SOURCE DATA ::
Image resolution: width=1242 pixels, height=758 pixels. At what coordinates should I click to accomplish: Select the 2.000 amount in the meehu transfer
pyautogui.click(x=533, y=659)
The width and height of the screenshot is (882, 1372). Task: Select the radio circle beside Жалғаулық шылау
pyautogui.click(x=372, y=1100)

==

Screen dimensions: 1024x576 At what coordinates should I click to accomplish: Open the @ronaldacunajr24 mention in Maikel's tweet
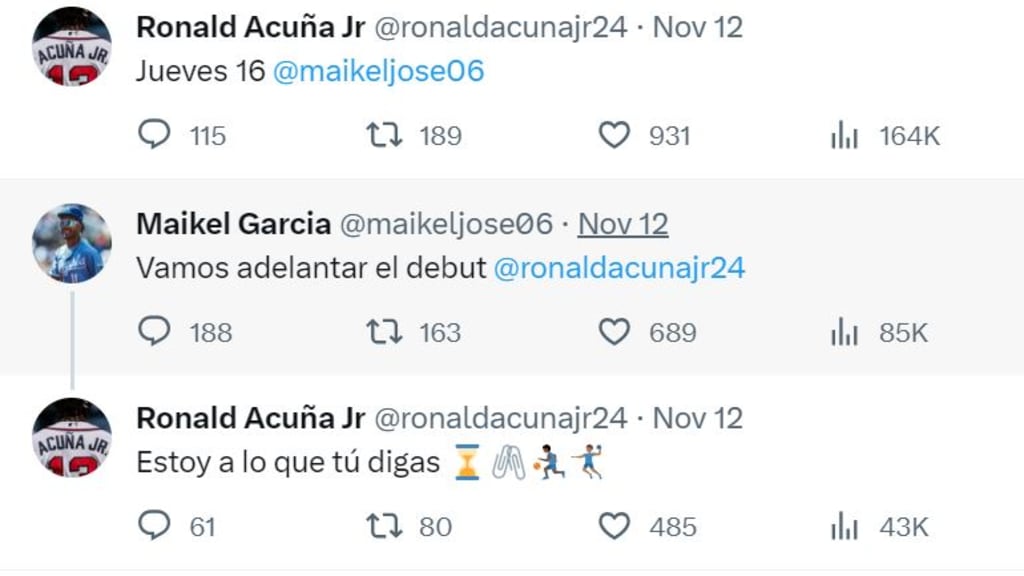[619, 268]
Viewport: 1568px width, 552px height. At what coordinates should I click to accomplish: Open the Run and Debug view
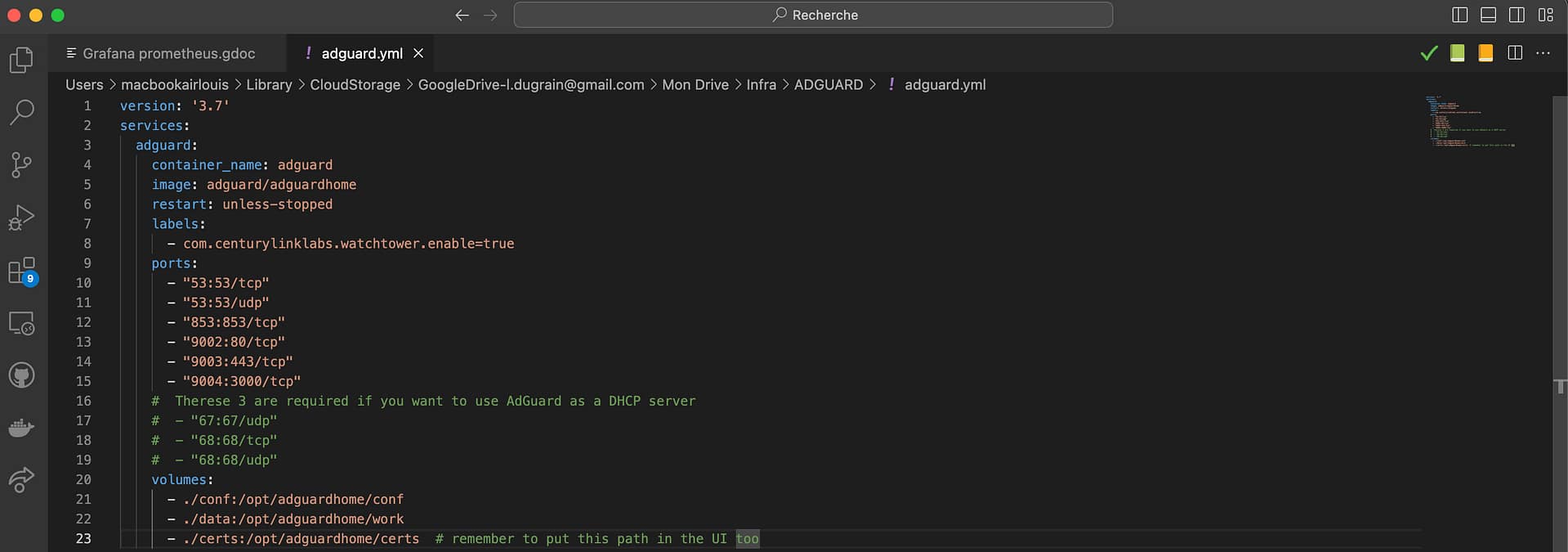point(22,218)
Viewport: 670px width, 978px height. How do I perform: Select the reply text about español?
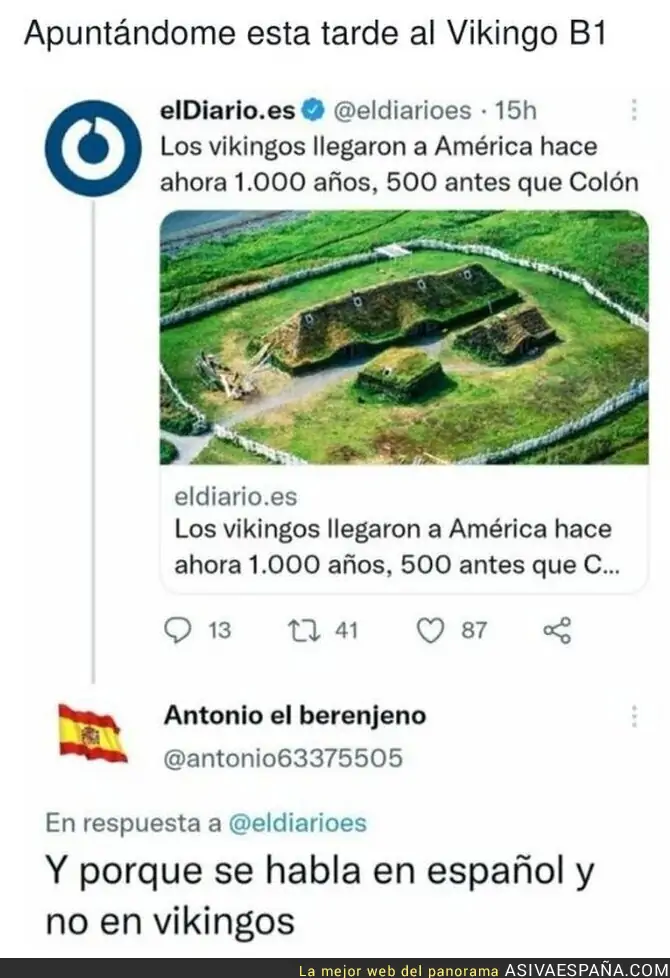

* * *

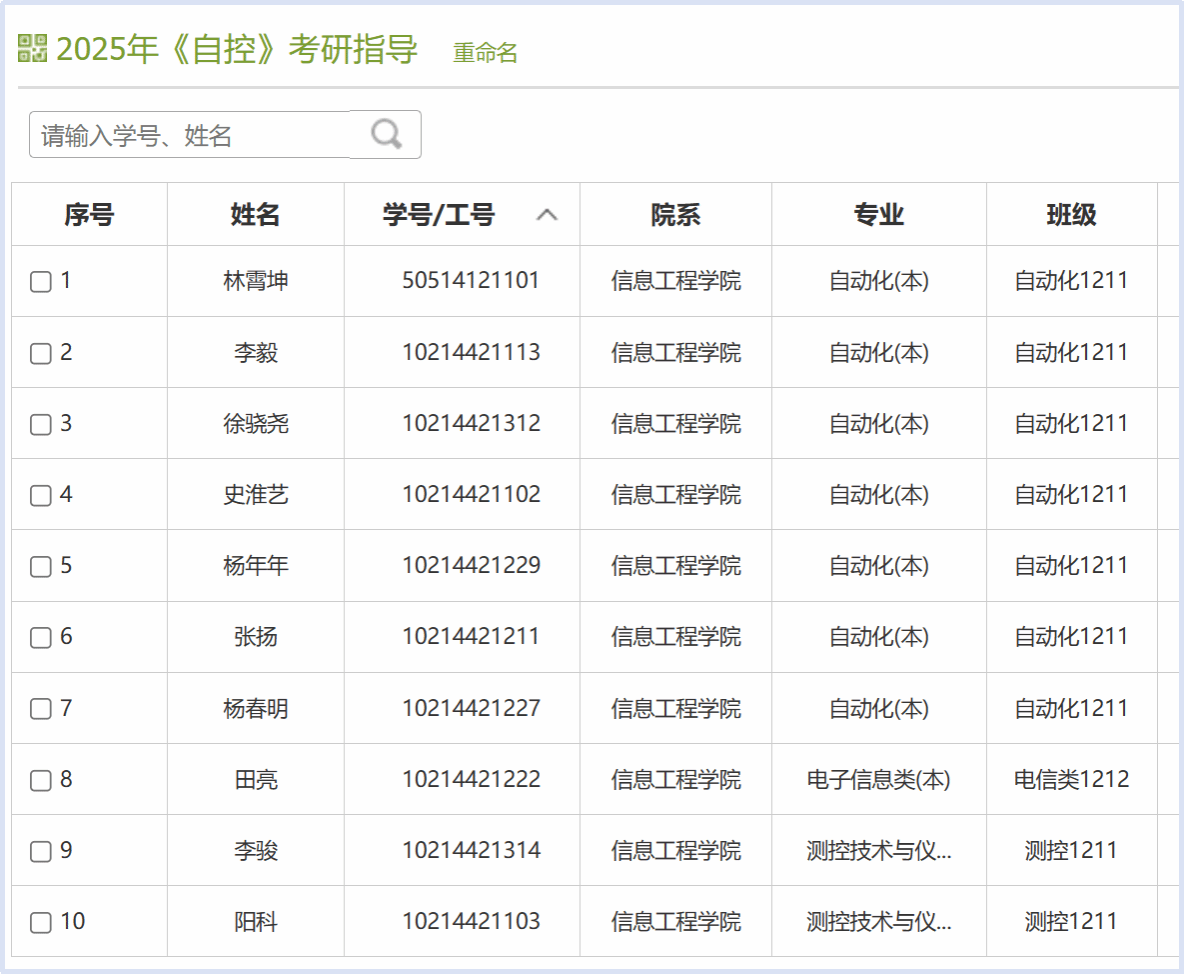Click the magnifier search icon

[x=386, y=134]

ACTIVITY :: Looking above, find the stretch of lines that opens with the one holding "Screen dimensions: 1024x576" and closes with the one holding "Viewport: 670px width, 978px". Copy it exactly, pictures excluded.

EXERCISE SOLUTION ::
Screen dimensions: 1024x576 At what coordinates should I click to accomplish: Open the @ronaldacunajr24 mention in Maikel's tweet
[619, 268]
Viewport: 1568px width, 552px height. At what coordinates should I click to accomplish: Open the Run and Debug view
point(22,218)
Viewport: 670px width, 978px height. How do I perform: Select the reply text about español?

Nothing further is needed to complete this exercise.